[WORK TO DO]
Reproduce the portion of the records that begins with the line containing "has height=731, width=406." and ends with the line containing "This screenshot has width=474, height=474.", including both of those lines, with every line unchanged.

[Part of a data file]
=-=-=-=-=
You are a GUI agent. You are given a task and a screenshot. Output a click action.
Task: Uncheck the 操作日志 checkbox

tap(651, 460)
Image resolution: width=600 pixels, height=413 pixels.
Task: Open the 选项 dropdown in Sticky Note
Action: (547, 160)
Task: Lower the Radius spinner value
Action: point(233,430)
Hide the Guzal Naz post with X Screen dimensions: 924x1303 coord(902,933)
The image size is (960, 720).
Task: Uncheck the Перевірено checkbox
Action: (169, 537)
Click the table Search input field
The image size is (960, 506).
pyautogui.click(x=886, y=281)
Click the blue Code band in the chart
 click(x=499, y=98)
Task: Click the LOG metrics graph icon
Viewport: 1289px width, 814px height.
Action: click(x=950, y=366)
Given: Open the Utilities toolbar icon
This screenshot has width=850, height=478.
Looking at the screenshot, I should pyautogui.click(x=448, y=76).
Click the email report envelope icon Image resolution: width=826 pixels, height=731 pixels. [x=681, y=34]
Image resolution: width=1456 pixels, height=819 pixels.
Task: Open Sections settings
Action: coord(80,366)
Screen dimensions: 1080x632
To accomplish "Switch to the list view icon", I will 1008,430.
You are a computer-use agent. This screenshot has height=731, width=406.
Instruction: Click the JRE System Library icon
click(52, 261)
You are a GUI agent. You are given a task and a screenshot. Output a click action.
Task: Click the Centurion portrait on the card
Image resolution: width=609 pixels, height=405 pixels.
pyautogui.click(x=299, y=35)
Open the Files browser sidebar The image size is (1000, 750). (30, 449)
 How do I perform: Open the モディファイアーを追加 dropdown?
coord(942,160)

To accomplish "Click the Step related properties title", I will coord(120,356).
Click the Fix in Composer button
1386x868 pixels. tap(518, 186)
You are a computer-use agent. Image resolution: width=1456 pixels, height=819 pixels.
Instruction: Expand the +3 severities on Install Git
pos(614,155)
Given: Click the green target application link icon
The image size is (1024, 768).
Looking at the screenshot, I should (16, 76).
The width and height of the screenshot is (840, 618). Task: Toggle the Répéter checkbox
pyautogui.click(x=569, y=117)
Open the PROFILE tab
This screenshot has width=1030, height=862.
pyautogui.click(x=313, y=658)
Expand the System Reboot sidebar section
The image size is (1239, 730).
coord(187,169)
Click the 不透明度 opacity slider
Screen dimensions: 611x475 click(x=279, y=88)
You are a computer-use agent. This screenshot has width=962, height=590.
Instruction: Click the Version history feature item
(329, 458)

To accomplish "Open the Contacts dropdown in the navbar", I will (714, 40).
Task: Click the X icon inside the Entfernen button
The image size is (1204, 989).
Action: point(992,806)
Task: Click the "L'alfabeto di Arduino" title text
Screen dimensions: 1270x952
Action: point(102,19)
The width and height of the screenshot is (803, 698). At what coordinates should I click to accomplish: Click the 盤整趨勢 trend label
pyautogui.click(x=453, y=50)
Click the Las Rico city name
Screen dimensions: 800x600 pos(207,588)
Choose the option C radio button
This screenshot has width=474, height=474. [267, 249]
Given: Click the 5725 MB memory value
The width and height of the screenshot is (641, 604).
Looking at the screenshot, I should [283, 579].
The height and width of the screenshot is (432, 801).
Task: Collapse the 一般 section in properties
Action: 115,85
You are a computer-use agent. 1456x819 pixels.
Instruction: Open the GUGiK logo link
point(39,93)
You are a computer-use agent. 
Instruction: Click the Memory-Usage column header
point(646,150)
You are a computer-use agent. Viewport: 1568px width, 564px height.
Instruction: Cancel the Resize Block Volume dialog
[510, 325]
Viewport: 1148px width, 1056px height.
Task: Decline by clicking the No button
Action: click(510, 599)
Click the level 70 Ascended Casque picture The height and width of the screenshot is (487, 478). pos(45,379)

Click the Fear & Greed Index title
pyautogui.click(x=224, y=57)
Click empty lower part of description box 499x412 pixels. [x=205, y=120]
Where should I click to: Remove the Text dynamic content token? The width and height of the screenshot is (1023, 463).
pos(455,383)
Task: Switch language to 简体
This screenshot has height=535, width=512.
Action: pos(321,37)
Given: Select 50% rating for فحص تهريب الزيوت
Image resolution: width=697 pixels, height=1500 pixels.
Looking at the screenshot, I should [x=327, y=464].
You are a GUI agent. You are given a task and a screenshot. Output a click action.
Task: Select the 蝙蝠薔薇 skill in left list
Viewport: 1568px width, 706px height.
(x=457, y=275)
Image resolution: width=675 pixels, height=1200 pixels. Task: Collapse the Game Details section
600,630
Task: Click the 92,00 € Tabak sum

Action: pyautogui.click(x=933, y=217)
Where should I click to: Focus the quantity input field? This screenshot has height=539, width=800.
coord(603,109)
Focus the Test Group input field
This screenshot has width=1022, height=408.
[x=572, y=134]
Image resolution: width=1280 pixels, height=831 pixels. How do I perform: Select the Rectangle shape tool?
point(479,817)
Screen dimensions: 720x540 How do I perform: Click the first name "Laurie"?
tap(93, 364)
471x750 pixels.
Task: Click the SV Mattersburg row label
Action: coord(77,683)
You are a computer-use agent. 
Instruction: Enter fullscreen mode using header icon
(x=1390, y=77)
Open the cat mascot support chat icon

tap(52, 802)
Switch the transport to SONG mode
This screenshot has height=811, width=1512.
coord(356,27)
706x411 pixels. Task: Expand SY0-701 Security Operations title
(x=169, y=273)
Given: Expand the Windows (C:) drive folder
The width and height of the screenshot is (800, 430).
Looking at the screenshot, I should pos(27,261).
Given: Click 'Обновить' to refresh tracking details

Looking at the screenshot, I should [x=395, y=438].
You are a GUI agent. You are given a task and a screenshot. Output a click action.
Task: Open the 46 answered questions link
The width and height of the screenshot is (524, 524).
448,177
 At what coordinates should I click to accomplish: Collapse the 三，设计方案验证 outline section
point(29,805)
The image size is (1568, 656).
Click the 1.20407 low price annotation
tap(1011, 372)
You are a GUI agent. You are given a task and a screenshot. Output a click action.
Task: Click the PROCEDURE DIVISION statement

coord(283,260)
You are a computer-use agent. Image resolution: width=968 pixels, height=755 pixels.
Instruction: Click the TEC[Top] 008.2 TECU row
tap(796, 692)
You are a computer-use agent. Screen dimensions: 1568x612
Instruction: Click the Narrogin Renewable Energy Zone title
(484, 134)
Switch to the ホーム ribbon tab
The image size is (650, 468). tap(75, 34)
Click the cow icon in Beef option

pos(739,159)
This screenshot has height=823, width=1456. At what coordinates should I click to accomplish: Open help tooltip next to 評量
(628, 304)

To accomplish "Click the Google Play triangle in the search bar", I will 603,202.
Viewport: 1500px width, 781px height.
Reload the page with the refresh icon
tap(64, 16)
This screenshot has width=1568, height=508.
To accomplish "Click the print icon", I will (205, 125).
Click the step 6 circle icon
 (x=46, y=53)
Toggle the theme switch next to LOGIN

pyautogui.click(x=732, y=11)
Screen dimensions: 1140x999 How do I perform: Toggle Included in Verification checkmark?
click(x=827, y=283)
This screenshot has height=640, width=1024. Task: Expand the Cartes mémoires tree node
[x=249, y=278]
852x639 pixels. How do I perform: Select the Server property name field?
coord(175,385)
=-=-=-=-=
[RESPONSE TO THE TASK]
You are a computer-use agent. This screenshot has height=731, width=406.
Instruction: Click the JRE System Library icon
click(52, 261)
You are a GUI agent. You are given a task and a screenshot. Output a click action.
Task: Click the Centurion portrait on the card
Image resolution: width=609 pixels, height=405 pixels.
pyautogui.click(x=299, y=35)
Open the Files browser sidebar The image size is (1000, 750). (30, 449)
 How do I perform: Open the モディファイアーを追加 dropdown?
coord(942,160)

To accomplish "Click the Step related properties title", I will coord(120,356).
Click the Fix in Composer button
1386x868 pixels. tap(518, 186)
You are a computer-use agent. Image resolution: width=1456 pixels, height=819 pixels.
Instruction: Expand the +3 severities on Install Git
pos(614,155)
Given: Click the green target application link icon
The image size is (1024, 768).
Looking at the screenshot, I should (16, 76).
The width and height of the screenshot is (840, 618). Task: Toggle the Répéter checkbox
pyautogui.click(x=569, y=117)
Open the PROFILE tab
This screenshot has width=1030, height=862.
pyautogui.click(x=313, y=658)
Expand the System Reboot sidebar section
The image size is (1239, 730).
coord(187,169)
Click the 不透明度 opacity slider
Screen dimensions: 611x475 click(x=279, y=88)
You are a computer-use agent. This screenshot has width=962, height=590.
Instruction: Click the Version history feature item
(329, 458)

To accomplish "Open the Contacts dropdown in the navbar", I will (714, 40).
Task: Click the X icon inside the Entfernen button
The image size is (1204, 989).
Action: point(992,806)
Task: Click the "L'alfabeto di Arduino" title text
Screen dimensions: 1270x952
Action: point(102,19)
The width and height of the screenshot is (803, 698). At what coordinates should I click to accomplish: Click the 盤整趨勢 trend label
pyautogui.click(x=453, y=50)
Click the Las Rico city name
Screen dimensions: 800x600 pos(207,588)
Choose the option C radio button
This screenshot has width=474, height=474. [267, 249]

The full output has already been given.